Cereal science has been evolving gradually over the past 100 years or so, primarily around conventional grain processing and utilization of flours and fractions. Cereal scientists could use the much improved technological advances available today to make cereal and grain industry operations more efficient. A key element of this would be the ability to foresee critical future needs based on the current status of the industry. Trends we see today are based on research someone carried out for the past few years with an accurate view of the future. Reluctance to improve conventional processes or attempting to follow the trends we see today will not successfully accomplish the goal of meeting future food industry needs. Collaborating with scientists and experts from other areas will be important to correctly utilize the technological and other resources that will be available in the future so that cereal scientists will not be left behind in the rapidly improving, very dynamic, modern food industry.
Q: This issue of CFW explores cereal foods (grains and pulses in many product forms) in the context of the GFS. Do you have any perspectives on the challenges and opportunities associated with the global expansion of the food chain and the dynamics of the global food trade?

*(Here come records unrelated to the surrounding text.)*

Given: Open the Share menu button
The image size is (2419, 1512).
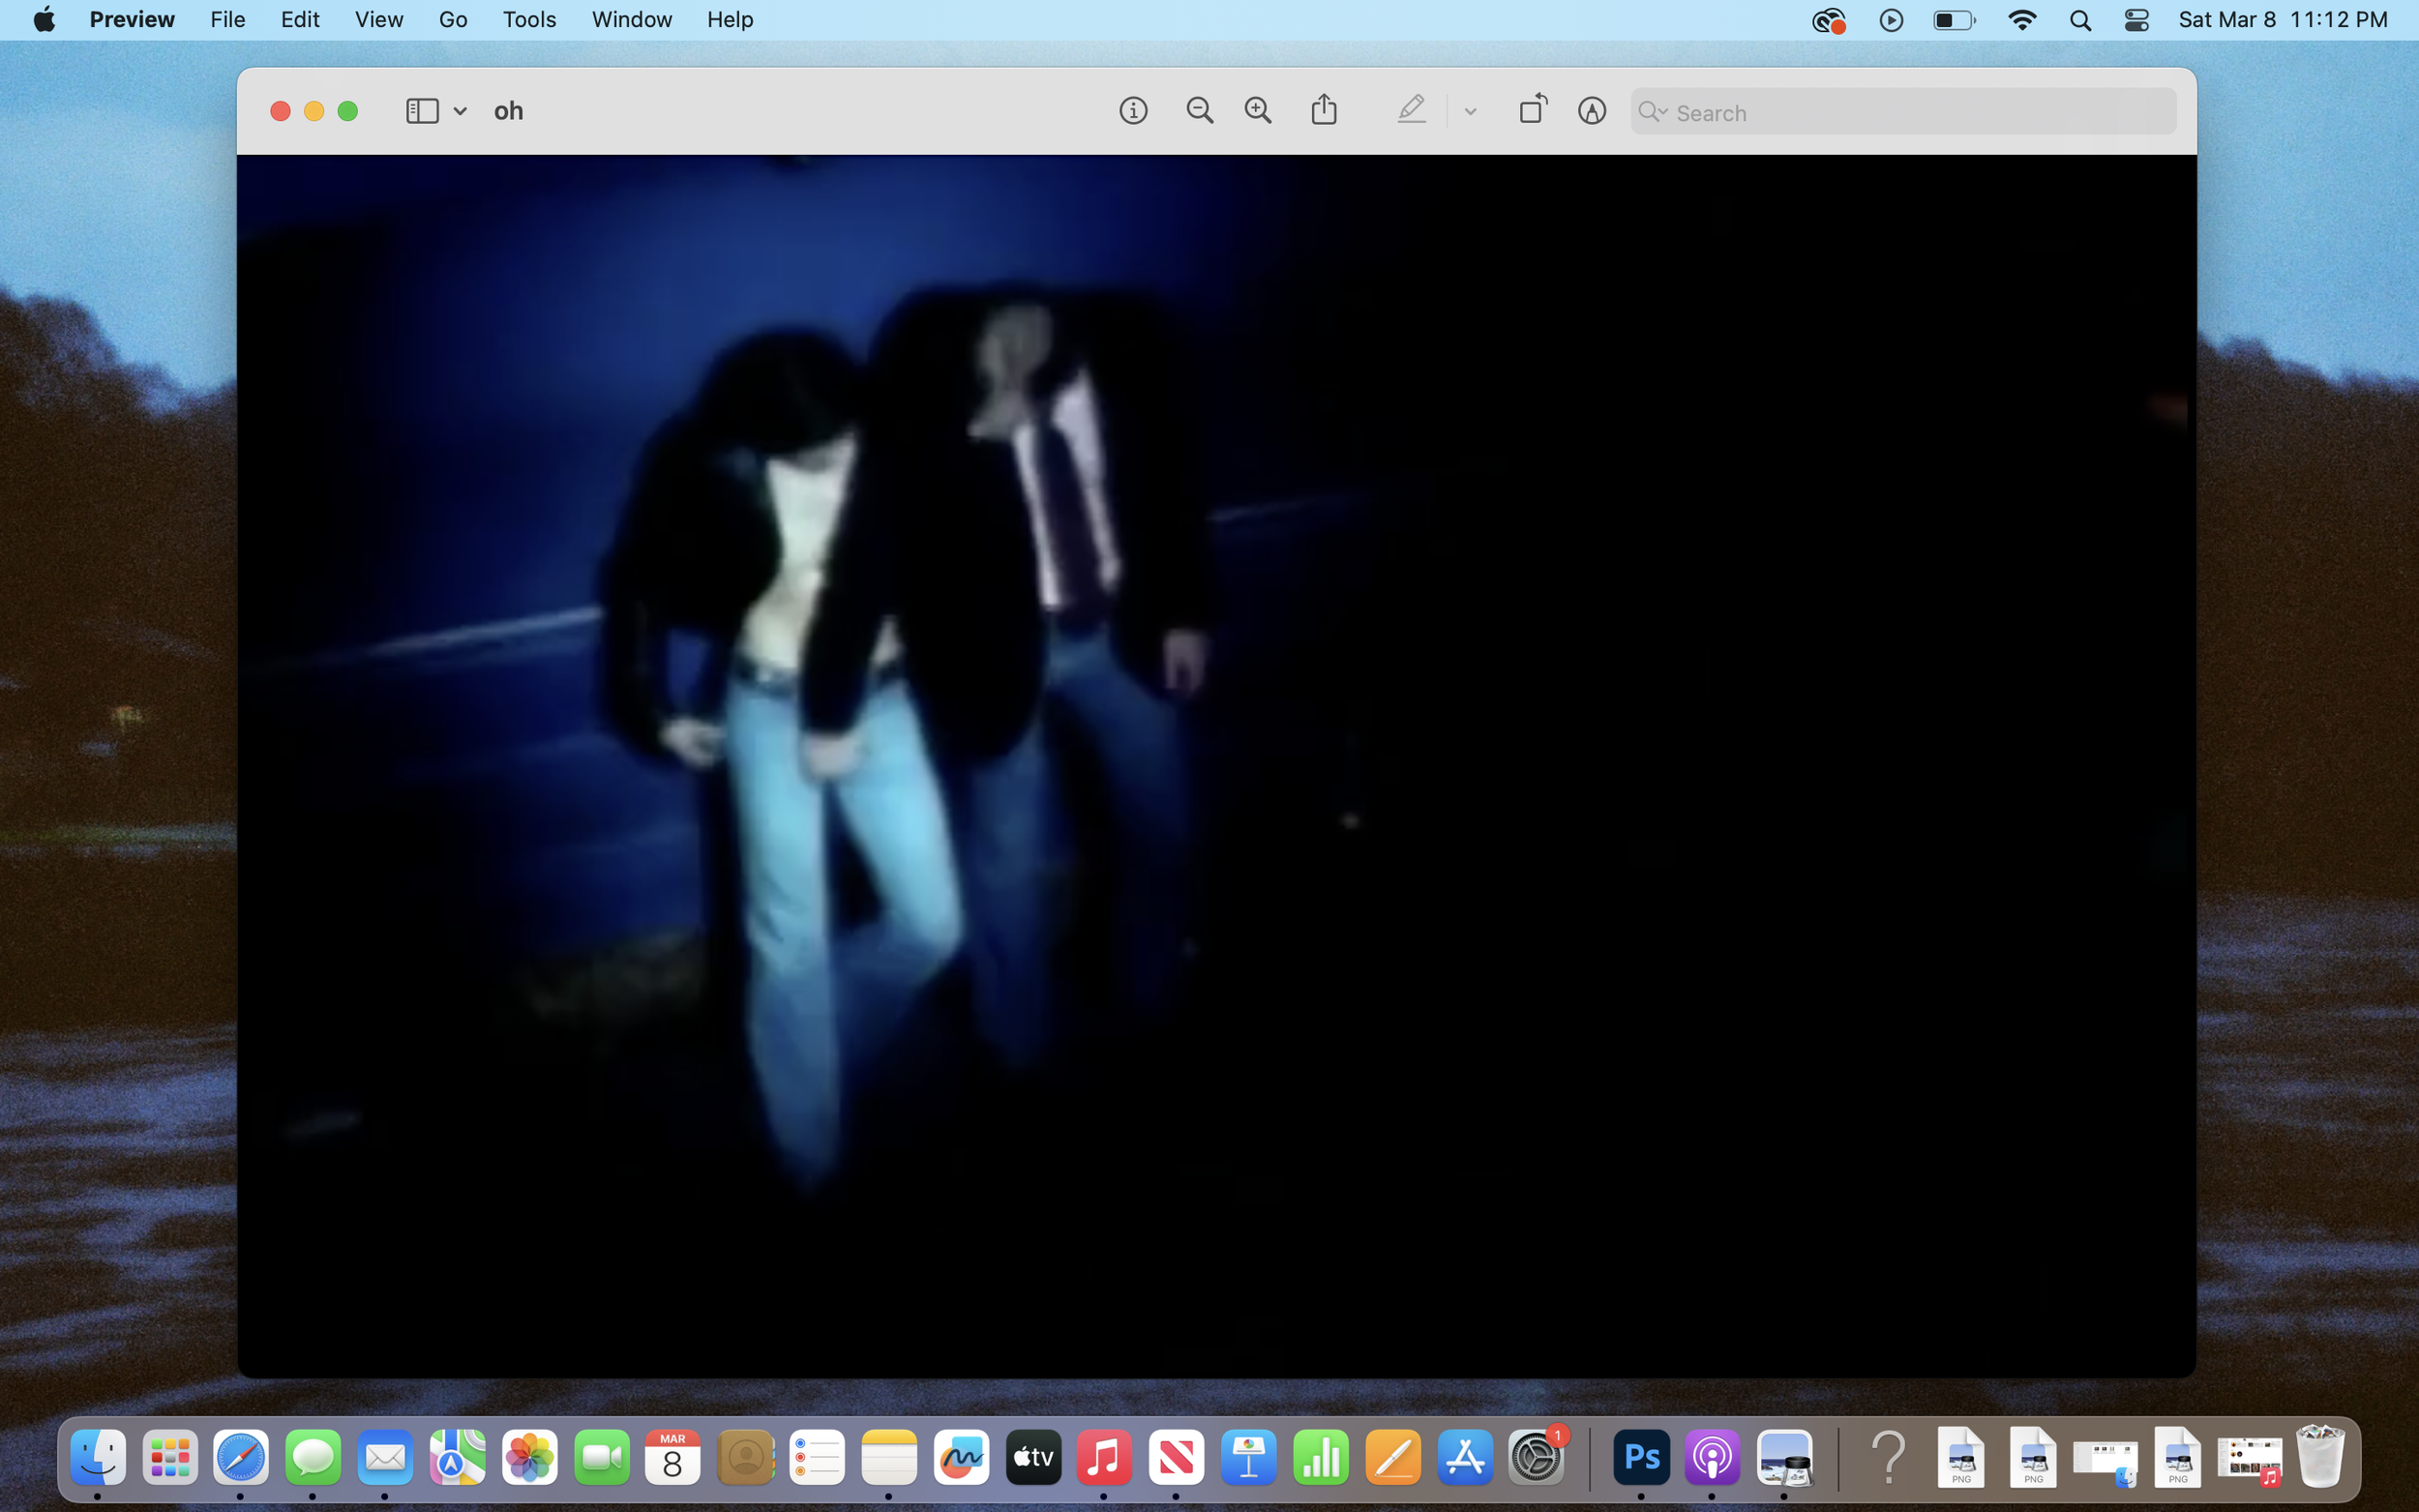Looking at the screenshot, I should 1324,110.
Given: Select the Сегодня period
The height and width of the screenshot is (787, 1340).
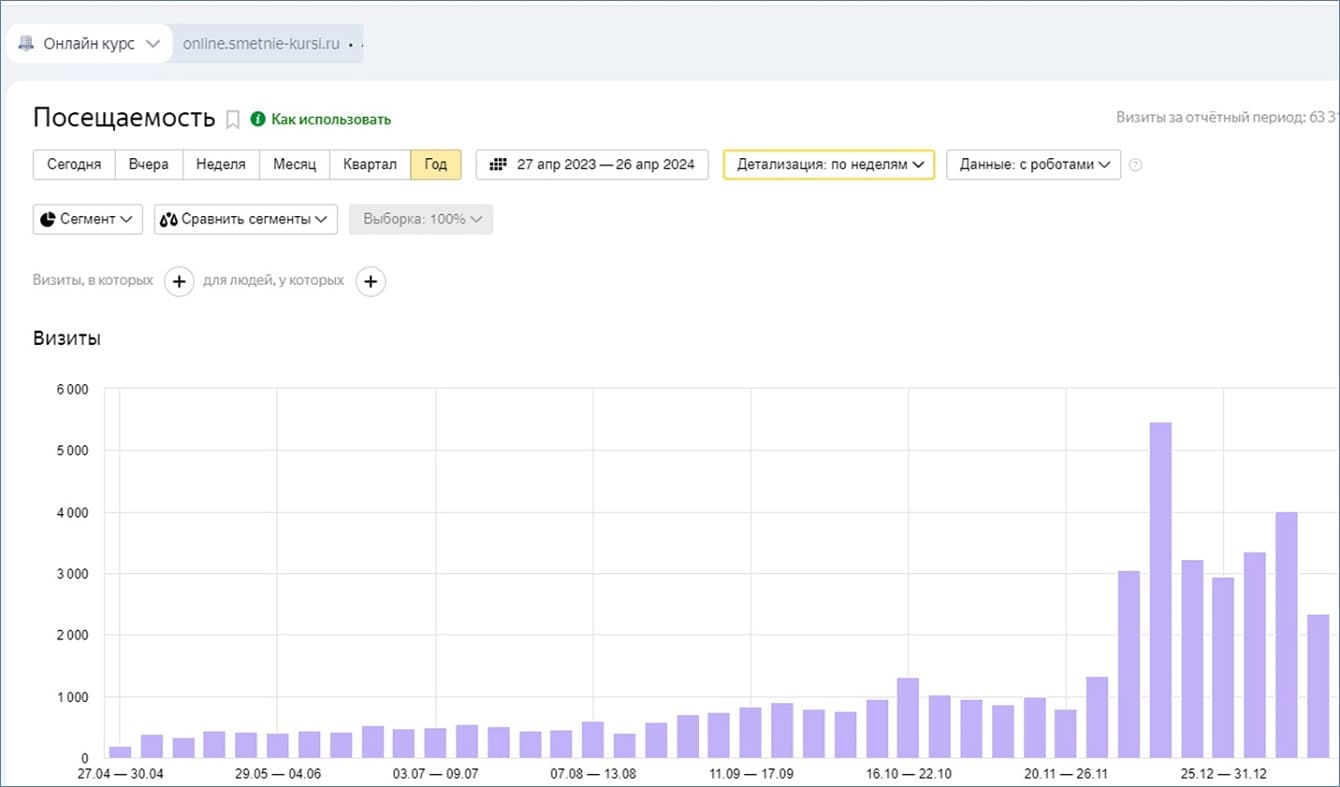Looking at the screenshot, I should point(74,164).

A: Evolving regulatory requirements in various regions of the world are a challenge for the industry. Developing regulatory standards for newly introduced ingredients and products to meet the needs of today’s dynamic industry is not easily accomplished.
The lack of harmonized analytical methods worldwide is another key challenge for the industry. Different analytical methods used in different regions of the world to measure a given product quality or safety parameter can lead to variable results and create confusion. This recently has been the case for protein and fiber ingredients.
Opportunities can primarily be grouped into two categories: 1) addressing the challenges outlined above; and 2) finding sustainable solutions for evolving consumer needs. Niche products will always have a market, as has been the case historically. Such products, however, will not be of much help in meeting the basic needs of the global market, such as protein, fiber, and even calories in certain regions.
Added functionalities, whether physical or nutritional, in conventional food ingredients (e.g., starch and flour) are another area of increasing demand. Ingredients and products made without chemical processes, yet providing the same benefits and functionalities as their conventional counterparts, are in high demand as well.
In general, it is important to differentiate between a fad that creates a short-lived excitement and a trend that leads to a long-term transformation in the market in developing economically, environmentally, and socially sustainable products and solutions.
Q: What’s next for you?
A: I like working in the food industry and being involved in cereal- and grain-related ingredient and product research. As we know, the “cereals and grains” field has expanded considerably in the recent past, creating new opportunities for applied research. Working at Ingredion Inc. gives me opportunities to stay very close to the latest research advances. Currently, my team is responsible for evaluating new technologies and precommercial-stage research advances for ingredient development. In today’s dynamic market environment, this is an area of paramount importance for the industry. I wish to continue to be involved in this area of applied research and expand my contributions to the cereals and grains industry, while enjoying working at Ingredion Inc.